Видоспецифичность аптамеров определяется в большей мере дополнительными элементами вторичной структуры, чем фармакофором. Аффинность аптамеров к проформе тромбина — протромбину — также определяется дополнительными элементами вторичной структуры и падает в ряду NU172 - 31-ТВА - 15-ТВА - RA-36. Для RA-36 исследовано действие антидота (комплементарного олигонуклеотида), установлена стехиометрия 1:1. RA-36 был исследован при внутривенном, подкожном и внутримышечном введении крысам, показано сохранение активности in vivo и увеличение времени выведения по сравнению с 15-ТВА более чем в 3 раза.
Полученные в настоящей работе данные позволяют понять, как аптамеры ингибируют тромбин, и как можно их улучшить. Разработанный метод позволил изучить специфичность и видоспецифичность аптамеров.
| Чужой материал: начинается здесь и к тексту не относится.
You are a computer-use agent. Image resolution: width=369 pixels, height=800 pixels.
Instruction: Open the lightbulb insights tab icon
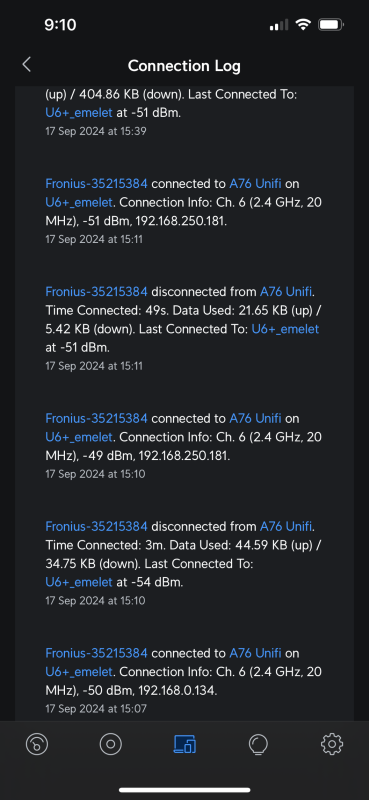pyautogui.click(x=258, y=744)
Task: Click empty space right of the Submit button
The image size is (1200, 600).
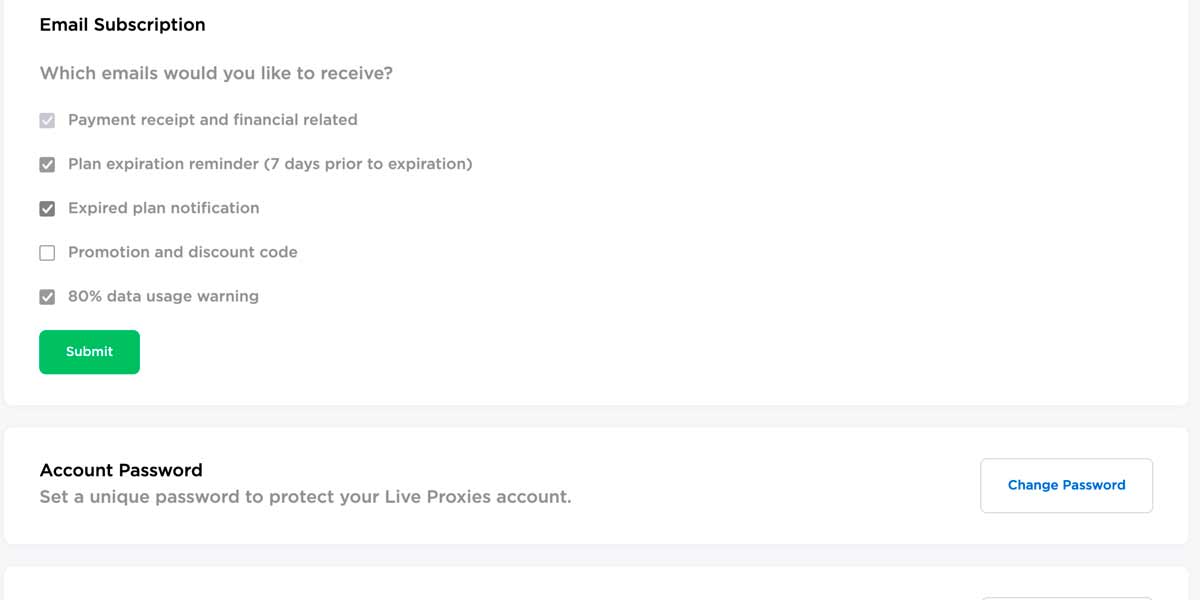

Работа дает уникальную возможность изучения аптамеров к тромбину, а также проясняет некоторые аспекты механизмов ингибирования и активации фермента.
Публикации и апробация работы. По материалам диссертации опубликовано 2 статьи в международных периодических изданиях, получен 1 патент. Результаты были представлены на конференциях «Ломоносов-2010» (Москва, Россия, 2010 г.), «Современные достижения бионаноскопии» (Москва, Россия, 2010 г.), «V Всероссийская конференция по клинической гемостазиологии и гемореологии» (Москва, Россия, 2011 г.), «XVIII Всероссийский национальный конгресс «Человек и Лекарство» (Москва, Россия, 2011 г.), «Ломоносов-2011» (Москва, Россия, 2011 г.), «60th International Congress of the European Society for Cardiovascular and Endovascular Surgery» (Москва, Россия, 2011 г.), «XXIII Congress of the International Society on Thrombosis and Hemostasis» (Киото, Япония, 2011 г.), «17th Congress of European Hematology Assоciation» (Амстердам, Нидерланды, 2012).
Структура и объем диссертационной работы. Диссертация изложена на 195 страницах машинописного текста и содержит следующие разделы: введение, обзор литературы (посвящен ингибиторам тромбина), обсуждение результатов, экспериментальная часть, выводы и список литературы. Материал иллюстрирован 84 рисунками и 23 таблицами. Библиографический указатель включает в себя 295 цитированных работы.